Nizar menarik napas panjang. Dahinya berkerut dengan bibir terkatup rapat. Pertanyaan Luvina begitu sulit dijawab. Jodoh, kata yang sangat misterius. Satu kata itu juga menjadi masalahnya. Bahkan, untuk mengetahui bocoran huruf depan pada namanya saja tidak bisa.

"Sekarang, apa yang kamu yakini benar, lakukan. Hatimu pasti lebih paham. Percayai perasaanmu saat pikiran mencoba mengusiknya."

Luvina mengepalkan tangan. Ia sedikit tercerahkan dengan nasihat Nizar. "Aku telepon Ibu dulu. Kamu tetap di sini aja, Zar."

"Siap, Endelia Kemayu Ningsih."

Luvina mulai menghubungi nomor Bu Lastri. Tidak perlu menunggu lama, ibunya langsung mengangkat telepon. Mereka mulai berbincang. Luvina tidak langsung ke inti pembicaraan. Ia masih berbasa-basi.

Nizar yang mendekatkan telinganya ke ponsel Luvina, penasaran dengan obrolan ibu dan anak itu. Ia sampai memiringkan tubuh karena Luvina menjauhkan kepalanya.

Mata Luvina mengarah tajam ke arah Nizar yang terus mendekatkan telinganya. Laki-laki itu akhirnya menyudahi rasa ingin tahunya. Nizar pun menampakkan wajah memelas.

Luvina geli melihat tingkah Nizar. Tangannya mengusap muka yang masih mencoba melucu tersebut.  Ia kembali fokus dengan obrolannya bersama Bu Lastri.

"Ibu nggak mau jadi orang tua yang egois. Tapi, kali ini tolong turuti permintaan ibumu ini. Menikahlah dengan Pak Toni. Dia memang sudah punya cucu, tapi usianya masih 40-an. Masih tua Ibu jauh, Luv."

Luvina menundukkan wajahnya. Ia mengepalkan tangan kiri lalu memukul kepalanya berkali-kali. Permintaan Bu Lastri terlalu konyol untuk diwujudkan.

Nizar tidak berani menyela. Melihat reaksi Luvina, ia ikut khawatir dengan pembahasan di telepon.

"Baik, Bu. Aku akan menikah," ujar Luvina dengan nada bicara yang tegas. Punggungnya tegak, seolah tidak ada keraguan dalam ucapannya.

Nizar mengerjap tidak percaya dengan keputusan Luvina. Laki-laki itu protes lewat gerak bibir tanpa menimbulkan suara. Namun, Luvina tidak menghiraukannya. Nizar mengusap dahinya kasar. Ia kecewa dengan jawaban perempuan di sebelahnya itu.
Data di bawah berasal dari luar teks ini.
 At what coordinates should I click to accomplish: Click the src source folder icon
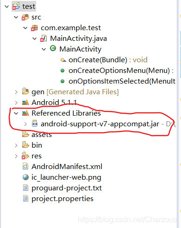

Bu Lastri mengucap rasa syukur berulang kali. Perempuan paruh baya itu seakan mendapat energi baru dengan keputusan Luvina.
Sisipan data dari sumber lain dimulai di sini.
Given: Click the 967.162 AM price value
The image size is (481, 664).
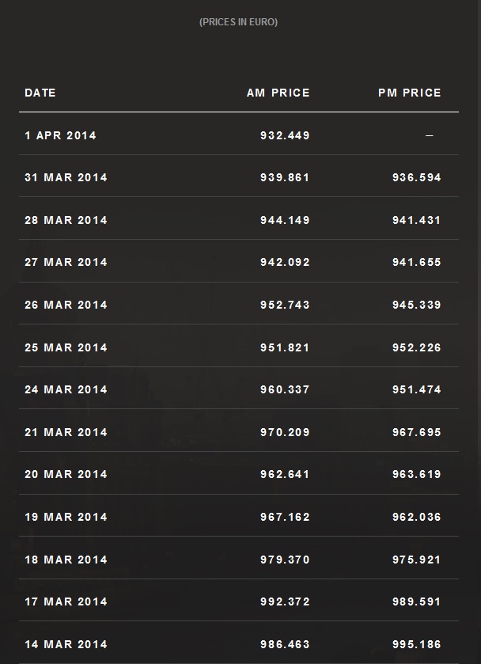Looking at the screenshot, I should 285,517.
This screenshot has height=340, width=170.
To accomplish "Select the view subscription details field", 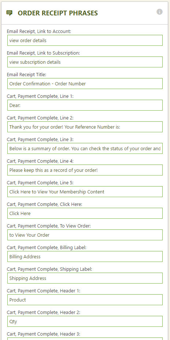I will pos(85,62).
"Tapi, aku akan menikah dengan seseorang yang menjadi pilhan hatiku. Ibu tidak perlu repot mencarikan jodoh. Aku yang akan mencarinya."
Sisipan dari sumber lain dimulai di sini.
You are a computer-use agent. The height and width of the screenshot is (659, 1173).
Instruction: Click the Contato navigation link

"Kapan, Luv?" Desahan kecewa terdengar dari seberang telepon.

"Segera."

Helaan napas lega kembali terdengar dari suara Bu Lastri. Perempuan yang sudah menjanda itu juga tidak tega menjodohkan putrinya dengan laki-laki berumur yang bahkan sudah punya cucu tersebut. Ia sekarang bisa tenang memberi jawaban pada teman suaminya.

"Terima kasih banyak, anakku. Ibu tunggu kabar baik selanjutnya, ya, Luvi." Nada bicara Bu Lastri mulai terdengar parau. Ia sungguh lega sekarang. Putri sulungnya sudah memiliki niat untuk menikah.

"Iya, Bu. Dua bulan lagi." Luvina menghela napas panjang. Ia berharap tidak ada yang salah dengan ucapan tiba-tiba ini. "Aku akan menikah. Ibu bisa pegang janji putrimu ini."